Ecuador: “Bebés al cielo”, sepultura para niños abortados

Misa por 25 de ellos

Ecuador bebés cielo
25 bebés reciben sepultura en Quito, Ecuador © Arquidiócesis de Quito

A través del proyecto “Bebés al Cielo”, 25 bebés que fueron abortados y hallados en diversas circunstancias en los barrios capitalinos fueron sepultados la mañana del 21 de mayo, en el Parque Santo Jardines de Santa Rosa, al sur de Quito, Ecuador, informa la arquidiócesis de Quito en una nota publicada ayer, 26 de mayo de 2021.

De acuerdo a la misma, “Bebés al Cielo” es una iniciativa de la Pastoral Familiar de la arquidiócesis de Quito junto con el Servicio Nacional de Medicina Legal y Ciencias Forenses de Ecuador. Tras el entierro de este día, ya son unos 116 bebés abortados los que recibieron sepultura desde el año 2017. En ese primer año fueron 51 los bebés; en 2018 40 y ahora 25 bebés enterrados entre 10 semanas de gestación y recién nacidos.
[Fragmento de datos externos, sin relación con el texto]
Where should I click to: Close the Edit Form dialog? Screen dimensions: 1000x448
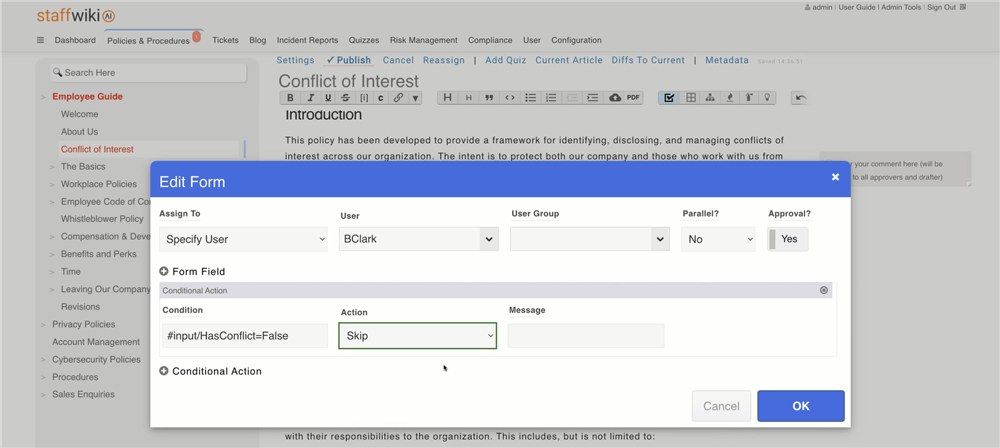click(x=835, y=177)
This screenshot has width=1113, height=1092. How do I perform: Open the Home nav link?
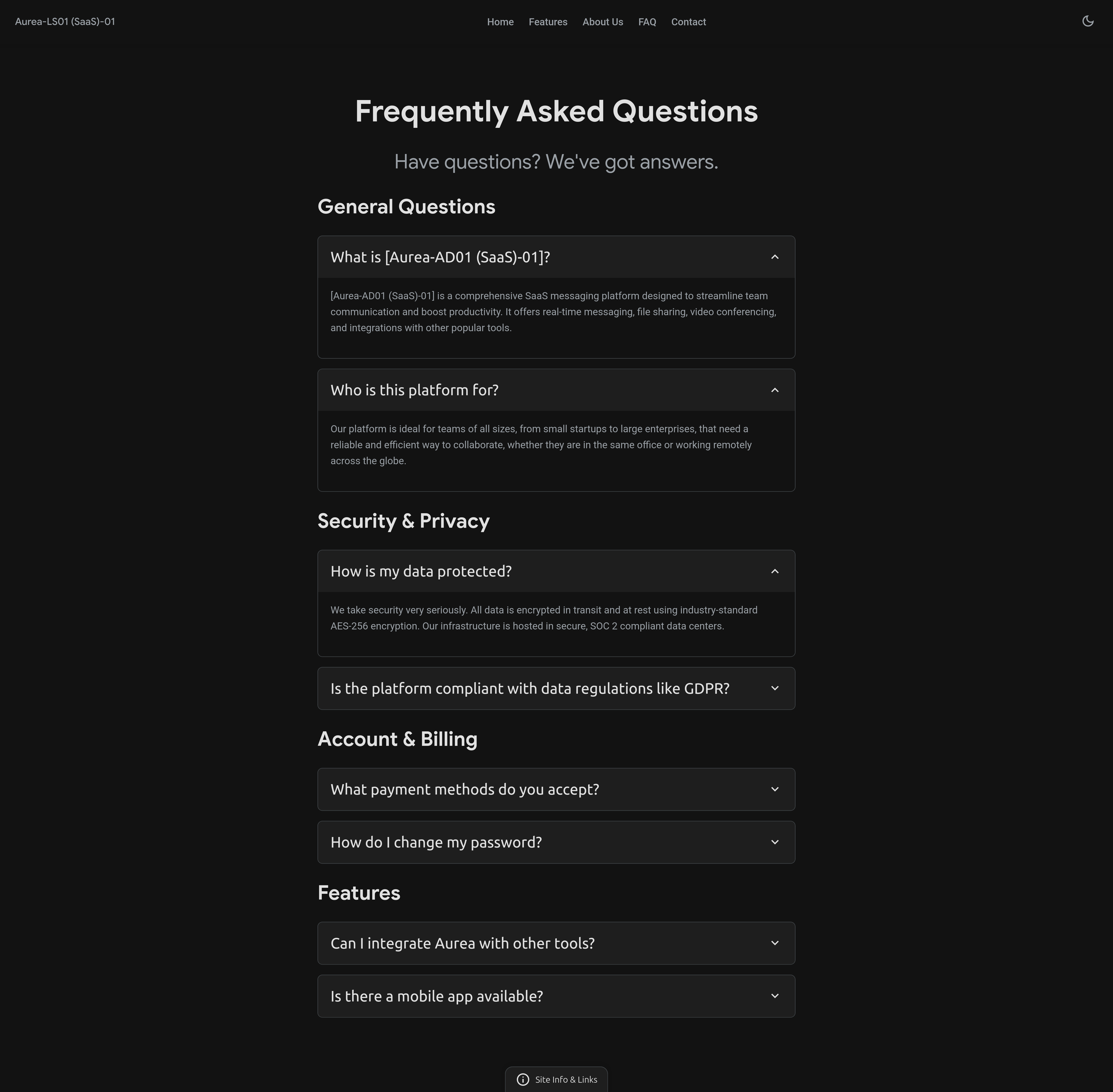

Los cuerpos de estos pequeños habían permanecido en el departamento de Medicina legan y Ciencias Forenses de la Policía Nacional desde hace varios años sin ser reconocidos, indica el texto.

La vida humana es sagrada

La Eucaristía de sepelio fue presidida por el obispo auxiliar de Quito, Mons. Danilo Echeverría quien indicó que una de las realidades dolorosas del mundo actual es que “solamente se valora aquellas cosas que son caras, que tienen un precio económico grande”, y lo que es gratuito “queda en segundo plano”.

Asimismo, el prelado lamentó que actualmente “la vida, sobre todo la vida de un ser inocente, de un ser indefenso, ha pasado a ser algo negociable, ya no se lo considera algo sagrado”.

“Esa vida humana que no tiene voz para reclamar, que no tiene presencia para hacerse notar, y que requiere de personas con gran corazón, con un sentido profundo de dignidad, que hagan valer sus derechos, que hagan valer el don extraordinario que han recibido de haber sido llamados a la existencia”, agregó.

Finalmente, Mons. Echeverría pidió a Dios que mueva el corazón de los ciudadanos para entender que “la vida humana es sagrada, que jamás se puede violentar a ninguna persona”, más si es un ser inocente.